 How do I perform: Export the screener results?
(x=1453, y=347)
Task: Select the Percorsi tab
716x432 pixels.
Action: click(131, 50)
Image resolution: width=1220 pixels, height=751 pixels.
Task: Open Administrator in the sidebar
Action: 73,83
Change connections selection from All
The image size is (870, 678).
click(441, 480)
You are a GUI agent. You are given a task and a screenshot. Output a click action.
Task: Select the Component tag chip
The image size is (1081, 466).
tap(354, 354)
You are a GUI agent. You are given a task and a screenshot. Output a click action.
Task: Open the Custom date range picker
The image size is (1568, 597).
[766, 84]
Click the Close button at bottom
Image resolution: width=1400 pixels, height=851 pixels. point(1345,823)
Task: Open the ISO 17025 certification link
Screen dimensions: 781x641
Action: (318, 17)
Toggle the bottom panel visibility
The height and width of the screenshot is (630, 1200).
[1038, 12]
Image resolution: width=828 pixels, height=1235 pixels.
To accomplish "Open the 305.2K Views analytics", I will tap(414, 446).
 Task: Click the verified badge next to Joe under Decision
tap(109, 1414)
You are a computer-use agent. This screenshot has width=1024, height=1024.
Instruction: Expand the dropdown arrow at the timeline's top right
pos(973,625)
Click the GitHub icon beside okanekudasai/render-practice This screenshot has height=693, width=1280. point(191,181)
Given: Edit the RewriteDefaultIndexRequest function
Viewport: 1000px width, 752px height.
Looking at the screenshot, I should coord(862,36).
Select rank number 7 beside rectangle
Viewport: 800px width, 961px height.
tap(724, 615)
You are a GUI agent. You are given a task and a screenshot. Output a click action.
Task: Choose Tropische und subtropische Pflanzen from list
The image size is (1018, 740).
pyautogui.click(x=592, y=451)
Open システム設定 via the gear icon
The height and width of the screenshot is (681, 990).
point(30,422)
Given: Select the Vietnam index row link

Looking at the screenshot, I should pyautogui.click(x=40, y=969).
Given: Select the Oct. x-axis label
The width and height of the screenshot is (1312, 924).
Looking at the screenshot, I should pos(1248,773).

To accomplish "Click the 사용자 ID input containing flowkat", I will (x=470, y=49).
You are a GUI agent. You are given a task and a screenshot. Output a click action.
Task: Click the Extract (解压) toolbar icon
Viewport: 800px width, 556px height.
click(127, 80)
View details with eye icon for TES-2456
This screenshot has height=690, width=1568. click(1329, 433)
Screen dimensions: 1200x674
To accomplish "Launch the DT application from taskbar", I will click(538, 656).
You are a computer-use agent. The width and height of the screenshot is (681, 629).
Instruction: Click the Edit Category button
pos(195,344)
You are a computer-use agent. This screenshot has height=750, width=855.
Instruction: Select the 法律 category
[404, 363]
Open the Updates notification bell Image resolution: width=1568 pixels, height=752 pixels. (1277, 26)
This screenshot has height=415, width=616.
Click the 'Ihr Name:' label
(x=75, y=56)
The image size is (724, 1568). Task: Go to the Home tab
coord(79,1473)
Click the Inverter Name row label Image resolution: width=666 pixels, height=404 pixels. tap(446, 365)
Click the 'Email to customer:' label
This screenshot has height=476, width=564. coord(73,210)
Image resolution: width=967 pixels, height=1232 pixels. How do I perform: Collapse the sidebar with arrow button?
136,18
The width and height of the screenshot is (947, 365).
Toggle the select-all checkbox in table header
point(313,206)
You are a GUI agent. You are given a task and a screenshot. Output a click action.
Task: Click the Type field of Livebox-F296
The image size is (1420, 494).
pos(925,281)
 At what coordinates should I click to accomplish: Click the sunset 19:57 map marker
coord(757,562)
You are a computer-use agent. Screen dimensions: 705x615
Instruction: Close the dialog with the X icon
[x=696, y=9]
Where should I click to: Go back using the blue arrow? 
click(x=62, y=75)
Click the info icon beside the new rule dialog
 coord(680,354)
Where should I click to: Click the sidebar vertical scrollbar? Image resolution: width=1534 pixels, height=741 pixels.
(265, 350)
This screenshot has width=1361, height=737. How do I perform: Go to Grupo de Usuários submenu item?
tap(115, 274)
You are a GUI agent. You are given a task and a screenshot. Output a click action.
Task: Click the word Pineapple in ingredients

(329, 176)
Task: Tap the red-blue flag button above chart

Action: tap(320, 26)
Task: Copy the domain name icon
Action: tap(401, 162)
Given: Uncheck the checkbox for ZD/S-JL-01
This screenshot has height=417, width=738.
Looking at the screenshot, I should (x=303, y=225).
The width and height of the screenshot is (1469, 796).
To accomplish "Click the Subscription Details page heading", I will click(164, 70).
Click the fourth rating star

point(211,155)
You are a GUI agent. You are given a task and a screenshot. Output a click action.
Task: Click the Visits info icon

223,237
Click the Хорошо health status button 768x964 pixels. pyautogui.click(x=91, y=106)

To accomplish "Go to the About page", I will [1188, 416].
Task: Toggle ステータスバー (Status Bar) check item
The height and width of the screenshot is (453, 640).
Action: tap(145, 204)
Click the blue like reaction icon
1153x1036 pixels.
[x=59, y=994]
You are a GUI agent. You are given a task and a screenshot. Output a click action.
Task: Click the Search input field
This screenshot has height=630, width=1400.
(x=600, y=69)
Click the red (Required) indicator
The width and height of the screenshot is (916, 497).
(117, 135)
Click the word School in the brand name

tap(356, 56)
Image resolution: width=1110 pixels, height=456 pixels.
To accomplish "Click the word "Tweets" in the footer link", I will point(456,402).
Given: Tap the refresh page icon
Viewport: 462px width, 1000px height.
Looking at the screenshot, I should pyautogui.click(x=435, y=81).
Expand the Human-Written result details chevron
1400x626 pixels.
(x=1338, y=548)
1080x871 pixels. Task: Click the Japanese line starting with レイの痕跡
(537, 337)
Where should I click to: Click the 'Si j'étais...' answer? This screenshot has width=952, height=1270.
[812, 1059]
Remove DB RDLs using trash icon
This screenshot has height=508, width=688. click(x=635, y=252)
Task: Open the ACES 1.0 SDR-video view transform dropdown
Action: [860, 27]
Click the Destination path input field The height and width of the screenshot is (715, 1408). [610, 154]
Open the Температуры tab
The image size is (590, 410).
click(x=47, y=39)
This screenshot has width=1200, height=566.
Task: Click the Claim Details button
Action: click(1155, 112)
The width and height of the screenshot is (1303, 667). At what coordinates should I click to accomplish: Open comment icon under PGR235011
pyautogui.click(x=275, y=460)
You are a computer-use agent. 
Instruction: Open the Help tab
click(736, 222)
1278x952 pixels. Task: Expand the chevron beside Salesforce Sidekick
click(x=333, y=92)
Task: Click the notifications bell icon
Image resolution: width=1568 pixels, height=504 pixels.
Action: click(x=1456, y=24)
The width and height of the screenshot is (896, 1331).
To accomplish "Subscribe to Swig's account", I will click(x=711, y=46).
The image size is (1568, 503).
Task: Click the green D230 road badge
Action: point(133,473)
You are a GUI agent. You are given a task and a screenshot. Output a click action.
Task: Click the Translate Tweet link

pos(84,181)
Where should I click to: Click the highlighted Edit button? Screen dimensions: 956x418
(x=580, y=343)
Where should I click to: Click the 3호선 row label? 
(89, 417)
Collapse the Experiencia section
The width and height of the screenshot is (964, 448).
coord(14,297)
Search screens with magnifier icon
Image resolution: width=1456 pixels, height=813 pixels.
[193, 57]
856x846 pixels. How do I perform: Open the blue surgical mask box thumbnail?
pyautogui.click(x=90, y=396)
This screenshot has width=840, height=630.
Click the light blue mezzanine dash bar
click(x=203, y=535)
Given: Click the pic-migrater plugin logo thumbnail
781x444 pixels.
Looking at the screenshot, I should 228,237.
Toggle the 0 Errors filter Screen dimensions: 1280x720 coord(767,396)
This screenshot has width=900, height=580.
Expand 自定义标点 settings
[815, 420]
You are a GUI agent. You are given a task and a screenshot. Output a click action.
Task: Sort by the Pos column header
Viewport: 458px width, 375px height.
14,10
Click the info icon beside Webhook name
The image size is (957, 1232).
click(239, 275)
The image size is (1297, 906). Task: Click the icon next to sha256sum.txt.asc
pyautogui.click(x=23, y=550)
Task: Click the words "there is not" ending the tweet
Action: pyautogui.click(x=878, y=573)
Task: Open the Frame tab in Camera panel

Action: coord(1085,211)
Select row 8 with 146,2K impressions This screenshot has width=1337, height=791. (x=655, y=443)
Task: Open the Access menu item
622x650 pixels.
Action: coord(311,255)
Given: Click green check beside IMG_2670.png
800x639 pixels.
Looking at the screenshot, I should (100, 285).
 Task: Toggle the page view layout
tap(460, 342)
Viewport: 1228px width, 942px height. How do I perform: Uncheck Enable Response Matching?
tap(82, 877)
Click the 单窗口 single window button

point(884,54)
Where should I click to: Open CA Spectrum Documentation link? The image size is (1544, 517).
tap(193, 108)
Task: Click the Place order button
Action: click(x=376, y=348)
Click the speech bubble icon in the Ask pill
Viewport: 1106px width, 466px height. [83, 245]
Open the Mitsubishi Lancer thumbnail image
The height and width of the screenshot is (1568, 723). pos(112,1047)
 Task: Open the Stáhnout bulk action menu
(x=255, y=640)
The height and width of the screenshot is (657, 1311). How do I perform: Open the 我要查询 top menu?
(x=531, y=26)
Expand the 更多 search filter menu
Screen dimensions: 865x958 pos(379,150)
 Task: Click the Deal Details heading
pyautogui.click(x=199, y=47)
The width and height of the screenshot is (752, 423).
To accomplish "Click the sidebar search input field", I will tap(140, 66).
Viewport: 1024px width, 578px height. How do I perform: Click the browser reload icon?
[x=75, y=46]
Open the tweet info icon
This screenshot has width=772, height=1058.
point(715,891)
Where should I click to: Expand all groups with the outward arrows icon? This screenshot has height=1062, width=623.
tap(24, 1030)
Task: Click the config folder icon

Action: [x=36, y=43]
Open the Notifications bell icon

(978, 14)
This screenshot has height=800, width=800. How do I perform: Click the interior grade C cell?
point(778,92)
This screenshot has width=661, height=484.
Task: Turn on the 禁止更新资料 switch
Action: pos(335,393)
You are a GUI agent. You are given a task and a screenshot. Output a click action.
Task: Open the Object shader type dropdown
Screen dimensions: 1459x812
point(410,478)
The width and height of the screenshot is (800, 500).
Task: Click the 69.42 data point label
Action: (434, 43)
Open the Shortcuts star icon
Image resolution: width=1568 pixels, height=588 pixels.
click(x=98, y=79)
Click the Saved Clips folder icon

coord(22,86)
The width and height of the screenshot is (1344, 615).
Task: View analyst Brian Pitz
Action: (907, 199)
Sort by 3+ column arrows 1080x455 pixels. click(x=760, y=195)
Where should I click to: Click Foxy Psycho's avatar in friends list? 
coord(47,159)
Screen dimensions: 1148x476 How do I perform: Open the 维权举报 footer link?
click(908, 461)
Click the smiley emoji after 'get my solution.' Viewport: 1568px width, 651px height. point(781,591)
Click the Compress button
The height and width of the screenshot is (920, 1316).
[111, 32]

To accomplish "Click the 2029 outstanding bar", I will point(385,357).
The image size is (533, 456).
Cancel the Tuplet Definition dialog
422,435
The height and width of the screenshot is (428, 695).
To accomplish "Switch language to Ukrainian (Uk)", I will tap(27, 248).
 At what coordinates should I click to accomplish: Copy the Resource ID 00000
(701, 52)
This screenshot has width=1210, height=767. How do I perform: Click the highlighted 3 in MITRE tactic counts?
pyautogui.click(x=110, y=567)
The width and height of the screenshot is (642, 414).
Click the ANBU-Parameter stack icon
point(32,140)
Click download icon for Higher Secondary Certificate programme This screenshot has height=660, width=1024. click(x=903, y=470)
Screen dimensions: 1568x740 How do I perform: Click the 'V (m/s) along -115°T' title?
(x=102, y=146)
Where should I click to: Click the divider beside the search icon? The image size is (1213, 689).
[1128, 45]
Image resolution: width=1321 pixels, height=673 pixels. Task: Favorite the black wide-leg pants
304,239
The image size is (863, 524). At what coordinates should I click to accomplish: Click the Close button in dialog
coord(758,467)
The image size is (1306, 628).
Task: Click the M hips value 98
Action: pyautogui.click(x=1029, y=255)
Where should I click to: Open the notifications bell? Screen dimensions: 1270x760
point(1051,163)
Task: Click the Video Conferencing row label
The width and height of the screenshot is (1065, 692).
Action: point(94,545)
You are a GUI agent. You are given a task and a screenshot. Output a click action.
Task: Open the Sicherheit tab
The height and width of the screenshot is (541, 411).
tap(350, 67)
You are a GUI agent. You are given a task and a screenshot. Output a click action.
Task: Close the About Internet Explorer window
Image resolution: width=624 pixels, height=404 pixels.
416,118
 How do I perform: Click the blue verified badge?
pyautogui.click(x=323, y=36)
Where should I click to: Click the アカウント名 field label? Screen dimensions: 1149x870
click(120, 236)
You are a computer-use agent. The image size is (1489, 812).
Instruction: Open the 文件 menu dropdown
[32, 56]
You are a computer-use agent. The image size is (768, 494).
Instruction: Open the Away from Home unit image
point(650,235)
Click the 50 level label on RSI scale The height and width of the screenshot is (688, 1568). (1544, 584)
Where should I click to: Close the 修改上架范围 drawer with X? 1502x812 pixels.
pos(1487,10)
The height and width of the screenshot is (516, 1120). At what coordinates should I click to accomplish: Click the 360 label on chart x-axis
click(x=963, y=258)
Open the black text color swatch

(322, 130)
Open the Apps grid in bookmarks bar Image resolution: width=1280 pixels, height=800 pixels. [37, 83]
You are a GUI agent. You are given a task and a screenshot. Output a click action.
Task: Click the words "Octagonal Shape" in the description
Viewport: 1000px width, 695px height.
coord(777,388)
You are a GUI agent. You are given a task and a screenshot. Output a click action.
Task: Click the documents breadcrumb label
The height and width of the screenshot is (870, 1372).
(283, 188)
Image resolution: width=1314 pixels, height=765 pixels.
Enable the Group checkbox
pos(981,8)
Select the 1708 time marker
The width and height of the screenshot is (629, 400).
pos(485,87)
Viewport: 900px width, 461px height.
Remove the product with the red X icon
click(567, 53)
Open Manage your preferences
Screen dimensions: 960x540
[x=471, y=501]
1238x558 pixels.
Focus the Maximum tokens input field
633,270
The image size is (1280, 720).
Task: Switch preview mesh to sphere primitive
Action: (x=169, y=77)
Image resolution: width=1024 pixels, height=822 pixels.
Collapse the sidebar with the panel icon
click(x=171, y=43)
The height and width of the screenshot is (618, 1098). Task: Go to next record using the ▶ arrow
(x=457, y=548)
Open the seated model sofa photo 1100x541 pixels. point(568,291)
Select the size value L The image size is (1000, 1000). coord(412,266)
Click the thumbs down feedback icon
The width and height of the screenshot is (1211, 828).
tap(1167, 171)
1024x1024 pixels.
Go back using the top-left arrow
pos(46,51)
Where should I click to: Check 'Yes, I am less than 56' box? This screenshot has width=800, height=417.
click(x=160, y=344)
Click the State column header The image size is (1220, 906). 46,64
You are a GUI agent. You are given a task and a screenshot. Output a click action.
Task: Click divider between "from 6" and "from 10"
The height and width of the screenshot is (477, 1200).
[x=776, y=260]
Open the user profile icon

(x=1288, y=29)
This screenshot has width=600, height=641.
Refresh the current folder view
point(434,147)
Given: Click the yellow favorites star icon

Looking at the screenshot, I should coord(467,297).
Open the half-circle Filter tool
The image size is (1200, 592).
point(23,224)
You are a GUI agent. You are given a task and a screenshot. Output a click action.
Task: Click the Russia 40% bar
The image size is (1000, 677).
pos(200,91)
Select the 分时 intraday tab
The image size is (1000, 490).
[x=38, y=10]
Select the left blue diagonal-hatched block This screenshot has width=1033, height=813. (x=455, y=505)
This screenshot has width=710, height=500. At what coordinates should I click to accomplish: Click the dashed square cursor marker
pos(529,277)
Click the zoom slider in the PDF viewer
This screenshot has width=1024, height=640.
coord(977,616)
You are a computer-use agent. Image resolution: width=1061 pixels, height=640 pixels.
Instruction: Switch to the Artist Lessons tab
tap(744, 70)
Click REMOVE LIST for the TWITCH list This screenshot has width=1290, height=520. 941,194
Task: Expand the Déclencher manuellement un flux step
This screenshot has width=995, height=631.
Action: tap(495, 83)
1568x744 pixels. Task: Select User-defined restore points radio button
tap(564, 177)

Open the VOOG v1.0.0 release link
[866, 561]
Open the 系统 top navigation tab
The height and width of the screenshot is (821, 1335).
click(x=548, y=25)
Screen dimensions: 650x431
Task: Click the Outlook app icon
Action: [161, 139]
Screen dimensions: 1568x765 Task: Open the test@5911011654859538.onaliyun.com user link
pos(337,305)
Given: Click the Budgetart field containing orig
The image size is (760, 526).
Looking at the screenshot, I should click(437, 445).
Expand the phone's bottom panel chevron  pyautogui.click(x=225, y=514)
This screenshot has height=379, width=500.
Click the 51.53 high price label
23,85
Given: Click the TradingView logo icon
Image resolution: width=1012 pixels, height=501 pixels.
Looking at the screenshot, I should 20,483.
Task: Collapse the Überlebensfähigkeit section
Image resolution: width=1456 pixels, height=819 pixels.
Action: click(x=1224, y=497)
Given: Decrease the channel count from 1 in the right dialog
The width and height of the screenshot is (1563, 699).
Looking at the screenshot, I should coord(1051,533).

..........

## Goal of the exercise
Your answer must consist solely of the lines above between the line holding "Task: Click the Russia 40% bar" and the line holding "You are a computer-use agent. Image", inclusive, copied exactly.

## Exercise response
Task: Click the Russia 40% bar
The image size is (1000, 677).
pos(200,91)
Select the 分时 intraday tab
The image size is (1000, 490).
[x=38, y=10]
Select the left blue diagonal-hatched block This screenshot has width=1033, height=813. (x=455, y=505)
This screenshot has width=710, height=500. At what coordinates should I click to accomplish: Click the dashed square cursor marker
pos(529,277)
Click the zoom slider in the PDF viewer
This screenshot has width=1024, height=640.
coord(977,616)
You are a computer-use agent. Image resolution: width=1061 pixels, height=640 pixels.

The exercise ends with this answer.